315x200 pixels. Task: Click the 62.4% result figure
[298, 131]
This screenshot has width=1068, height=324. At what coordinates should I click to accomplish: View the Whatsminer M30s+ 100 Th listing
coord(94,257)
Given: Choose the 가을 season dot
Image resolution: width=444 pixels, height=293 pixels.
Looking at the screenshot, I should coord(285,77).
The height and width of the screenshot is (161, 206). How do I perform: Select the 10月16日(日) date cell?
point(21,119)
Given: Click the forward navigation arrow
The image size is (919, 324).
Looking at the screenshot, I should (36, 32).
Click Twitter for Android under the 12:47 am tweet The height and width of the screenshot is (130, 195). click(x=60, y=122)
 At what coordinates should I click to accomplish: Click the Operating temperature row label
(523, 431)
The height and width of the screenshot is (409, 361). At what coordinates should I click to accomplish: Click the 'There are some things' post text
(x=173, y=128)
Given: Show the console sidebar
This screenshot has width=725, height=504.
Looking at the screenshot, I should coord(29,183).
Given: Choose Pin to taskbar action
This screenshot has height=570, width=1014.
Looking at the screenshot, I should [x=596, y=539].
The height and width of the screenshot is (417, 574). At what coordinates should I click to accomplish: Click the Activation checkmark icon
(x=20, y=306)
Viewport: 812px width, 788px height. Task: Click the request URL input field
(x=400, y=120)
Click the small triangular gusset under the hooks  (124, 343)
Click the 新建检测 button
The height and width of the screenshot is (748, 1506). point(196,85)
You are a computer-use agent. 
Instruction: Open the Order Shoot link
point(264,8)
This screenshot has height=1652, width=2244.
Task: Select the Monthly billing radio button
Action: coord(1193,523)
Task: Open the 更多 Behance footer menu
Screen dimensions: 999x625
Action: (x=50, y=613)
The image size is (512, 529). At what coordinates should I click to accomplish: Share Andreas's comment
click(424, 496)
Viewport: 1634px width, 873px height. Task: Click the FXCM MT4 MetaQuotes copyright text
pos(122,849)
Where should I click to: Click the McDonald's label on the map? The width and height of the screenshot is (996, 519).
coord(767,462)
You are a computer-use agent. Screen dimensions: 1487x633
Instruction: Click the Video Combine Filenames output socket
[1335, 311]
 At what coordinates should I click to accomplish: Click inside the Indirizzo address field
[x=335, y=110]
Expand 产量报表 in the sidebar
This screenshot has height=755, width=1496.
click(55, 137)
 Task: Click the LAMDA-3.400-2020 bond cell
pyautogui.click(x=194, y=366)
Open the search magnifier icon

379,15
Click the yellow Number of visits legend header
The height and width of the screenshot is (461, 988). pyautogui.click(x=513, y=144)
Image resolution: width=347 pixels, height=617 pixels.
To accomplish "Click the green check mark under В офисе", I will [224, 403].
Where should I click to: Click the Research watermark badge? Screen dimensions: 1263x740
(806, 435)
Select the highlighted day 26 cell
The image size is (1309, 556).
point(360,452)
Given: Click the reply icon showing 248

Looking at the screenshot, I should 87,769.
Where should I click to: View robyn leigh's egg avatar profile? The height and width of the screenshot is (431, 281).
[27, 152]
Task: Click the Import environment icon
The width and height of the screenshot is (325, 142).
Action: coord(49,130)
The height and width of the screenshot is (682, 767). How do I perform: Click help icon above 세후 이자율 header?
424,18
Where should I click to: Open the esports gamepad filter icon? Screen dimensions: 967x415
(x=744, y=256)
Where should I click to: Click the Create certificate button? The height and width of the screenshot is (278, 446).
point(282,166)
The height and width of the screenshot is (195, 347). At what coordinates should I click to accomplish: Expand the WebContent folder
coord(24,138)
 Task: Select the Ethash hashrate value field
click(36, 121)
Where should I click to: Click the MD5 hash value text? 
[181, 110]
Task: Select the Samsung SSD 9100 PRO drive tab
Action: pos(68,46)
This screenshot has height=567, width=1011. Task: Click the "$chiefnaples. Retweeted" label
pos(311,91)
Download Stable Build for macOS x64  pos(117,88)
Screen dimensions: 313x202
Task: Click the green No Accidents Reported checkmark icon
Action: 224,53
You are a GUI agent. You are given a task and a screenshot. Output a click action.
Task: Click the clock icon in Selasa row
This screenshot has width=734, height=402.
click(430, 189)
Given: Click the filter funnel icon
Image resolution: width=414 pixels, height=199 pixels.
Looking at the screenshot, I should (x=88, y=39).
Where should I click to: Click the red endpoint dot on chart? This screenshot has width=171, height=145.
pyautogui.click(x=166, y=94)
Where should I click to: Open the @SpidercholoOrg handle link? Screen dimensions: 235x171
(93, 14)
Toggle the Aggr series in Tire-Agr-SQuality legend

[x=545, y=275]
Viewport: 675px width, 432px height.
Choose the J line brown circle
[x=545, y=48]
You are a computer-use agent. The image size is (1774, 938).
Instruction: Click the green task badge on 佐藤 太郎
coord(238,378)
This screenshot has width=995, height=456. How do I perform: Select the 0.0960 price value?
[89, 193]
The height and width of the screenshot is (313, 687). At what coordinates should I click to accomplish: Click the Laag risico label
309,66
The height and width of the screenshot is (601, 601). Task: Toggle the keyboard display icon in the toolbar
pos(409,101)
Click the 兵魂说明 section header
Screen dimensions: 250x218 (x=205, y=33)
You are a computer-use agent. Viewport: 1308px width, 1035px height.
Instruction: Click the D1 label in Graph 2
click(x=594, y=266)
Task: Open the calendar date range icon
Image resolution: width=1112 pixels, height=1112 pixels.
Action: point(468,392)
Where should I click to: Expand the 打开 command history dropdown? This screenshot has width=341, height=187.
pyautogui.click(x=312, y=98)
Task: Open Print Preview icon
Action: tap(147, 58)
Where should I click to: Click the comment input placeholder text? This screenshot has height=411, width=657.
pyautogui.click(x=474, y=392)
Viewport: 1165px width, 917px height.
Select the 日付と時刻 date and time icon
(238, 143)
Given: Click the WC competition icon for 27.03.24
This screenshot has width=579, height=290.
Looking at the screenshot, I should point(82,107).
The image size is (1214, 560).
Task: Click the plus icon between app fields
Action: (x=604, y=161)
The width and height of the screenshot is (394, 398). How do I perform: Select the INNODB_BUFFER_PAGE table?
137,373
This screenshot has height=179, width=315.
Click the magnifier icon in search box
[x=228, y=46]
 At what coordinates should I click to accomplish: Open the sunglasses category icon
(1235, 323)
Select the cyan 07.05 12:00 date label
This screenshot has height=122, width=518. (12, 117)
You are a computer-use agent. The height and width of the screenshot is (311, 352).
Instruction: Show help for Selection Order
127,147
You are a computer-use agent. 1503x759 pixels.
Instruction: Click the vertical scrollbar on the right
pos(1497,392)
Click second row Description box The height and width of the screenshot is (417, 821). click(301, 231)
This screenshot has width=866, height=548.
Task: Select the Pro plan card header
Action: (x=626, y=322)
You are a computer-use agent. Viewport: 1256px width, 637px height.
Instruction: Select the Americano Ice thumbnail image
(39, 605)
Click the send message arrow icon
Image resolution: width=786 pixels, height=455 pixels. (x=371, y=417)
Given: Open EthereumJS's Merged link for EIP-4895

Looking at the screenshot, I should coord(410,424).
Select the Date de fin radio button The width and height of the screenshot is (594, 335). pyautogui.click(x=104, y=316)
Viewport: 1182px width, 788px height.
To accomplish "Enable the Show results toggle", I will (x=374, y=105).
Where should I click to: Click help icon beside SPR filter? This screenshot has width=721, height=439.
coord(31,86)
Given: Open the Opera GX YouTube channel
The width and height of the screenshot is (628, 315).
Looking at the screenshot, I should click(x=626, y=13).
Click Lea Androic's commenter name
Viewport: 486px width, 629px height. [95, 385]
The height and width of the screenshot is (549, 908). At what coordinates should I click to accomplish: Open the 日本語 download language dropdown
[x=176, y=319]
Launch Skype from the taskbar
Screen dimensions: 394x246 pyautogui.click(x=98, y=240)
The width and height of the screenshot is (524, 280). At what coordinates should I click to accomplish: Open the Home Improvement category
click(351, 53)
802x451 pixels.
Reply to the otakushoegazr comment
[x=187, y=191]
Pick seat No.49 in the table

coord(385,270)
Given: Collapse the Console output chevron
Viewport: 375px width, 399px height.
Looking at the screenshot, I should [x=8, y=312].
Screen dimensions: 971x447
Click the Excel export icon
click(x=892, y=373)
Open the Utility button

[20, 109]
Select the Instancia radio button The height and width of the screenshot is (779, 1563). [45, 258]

Problem description
Above are the entries. Quote exactly the lines from the one bearing "Where should I click to: Click the Research" through the one bearing "Task: Click the Import environment icon".

Exercise answer
Where should I click to: Click the Research watermark badge? Screen dimensions: 1263x740
(806, 435)
Select the highlighted day 26 cell
The image size is (1309, 556).
point(360,452)
Given: Click the reply icon showing 248

Looking at the screenshot, I should 87,769.
Where should I click to: View robyn leigh's egg avatar profile? The height and width of the screenshot is (431, 281).
[27, 152]
Task: Click the Import environment icon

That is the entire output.